Task statement:
Give again, exactly as written, each line of the material below starting at the line that contains "Click the drop-off" and ending at the line that contains "payment number link". Both ends count, and no other line does.

Supplied entries:
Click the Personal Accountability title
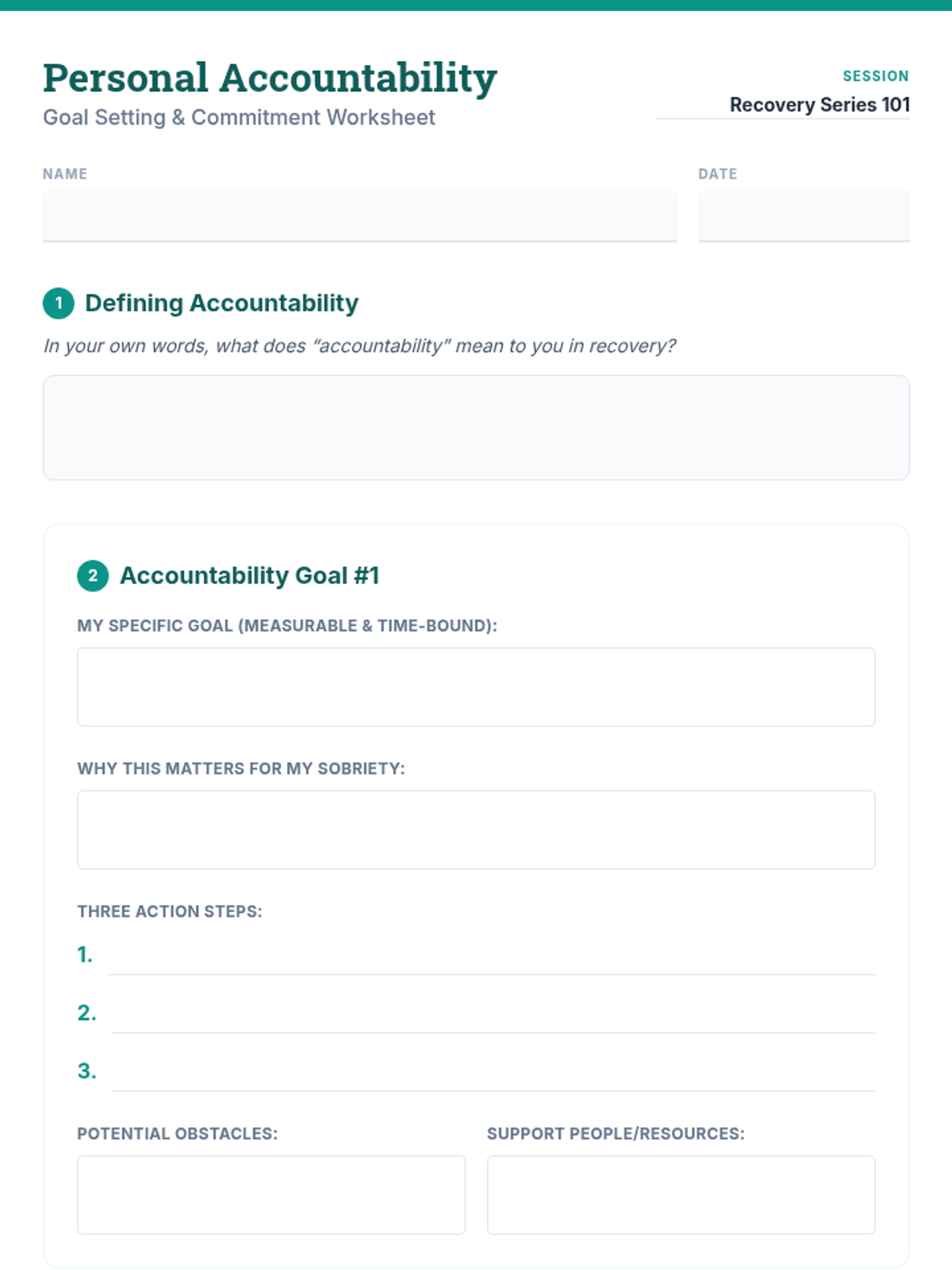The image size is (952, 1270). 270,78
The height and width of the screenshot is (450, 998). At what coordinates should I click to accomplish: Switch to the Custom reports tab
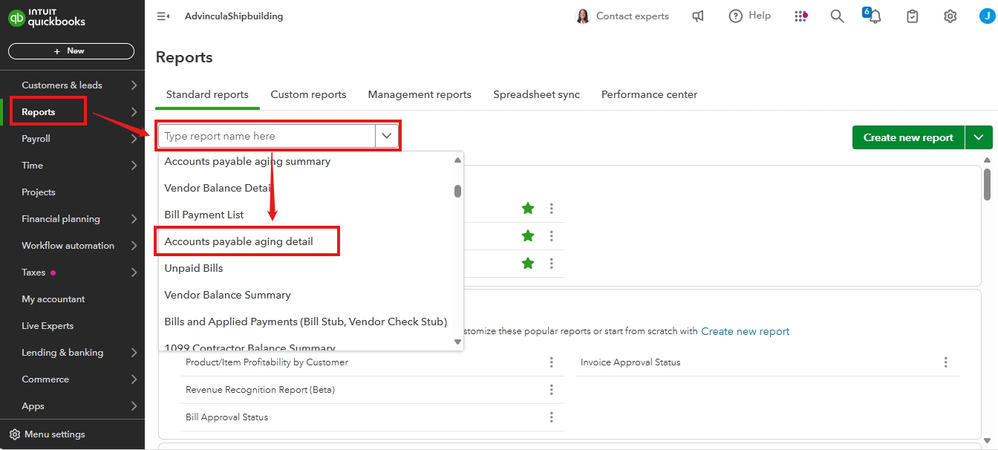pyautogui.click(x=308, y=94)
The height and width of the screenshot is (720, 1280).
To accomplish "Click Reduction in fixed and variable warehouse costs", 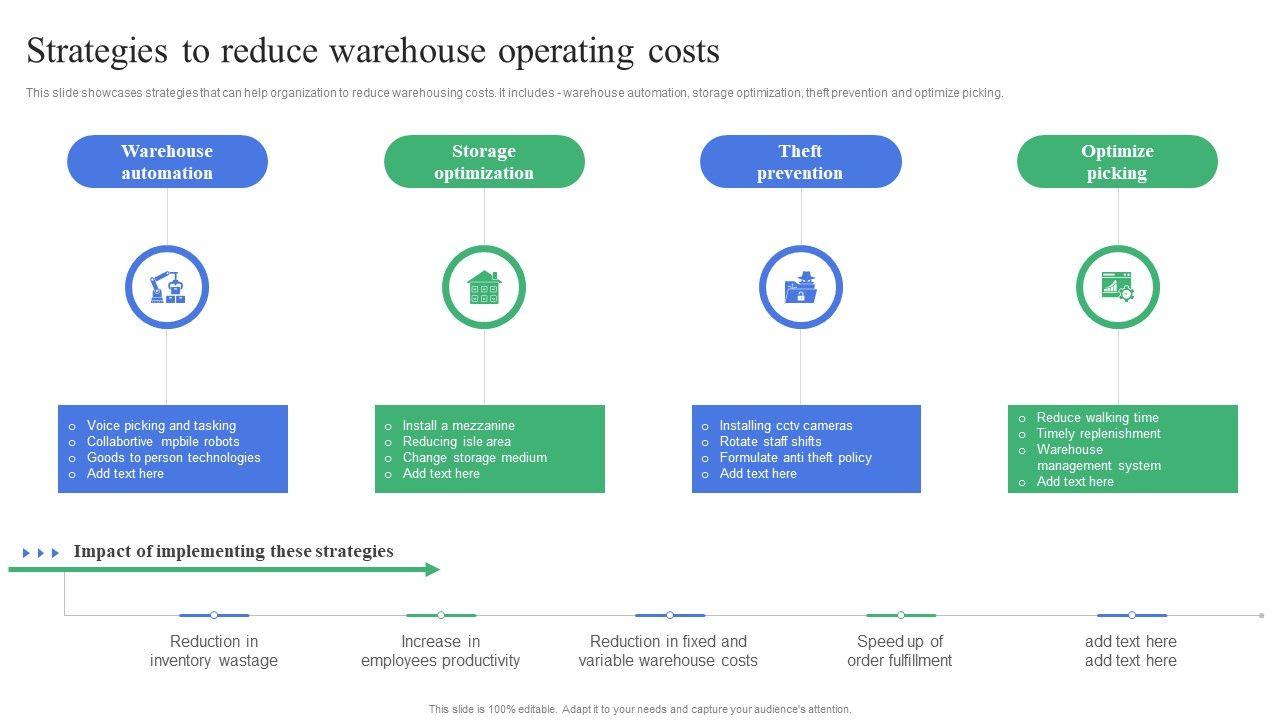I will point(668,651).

--

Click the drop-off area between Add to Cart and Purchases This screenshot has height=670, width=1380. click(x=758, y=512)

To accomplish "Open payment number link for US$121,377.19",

Result of this task:
Click the drop-off area between Add to Cart and Purchases This screenshot has height=670, width=1380. click(x=758, y=512)

To accomplish "Open payment number link for US$121,377.19",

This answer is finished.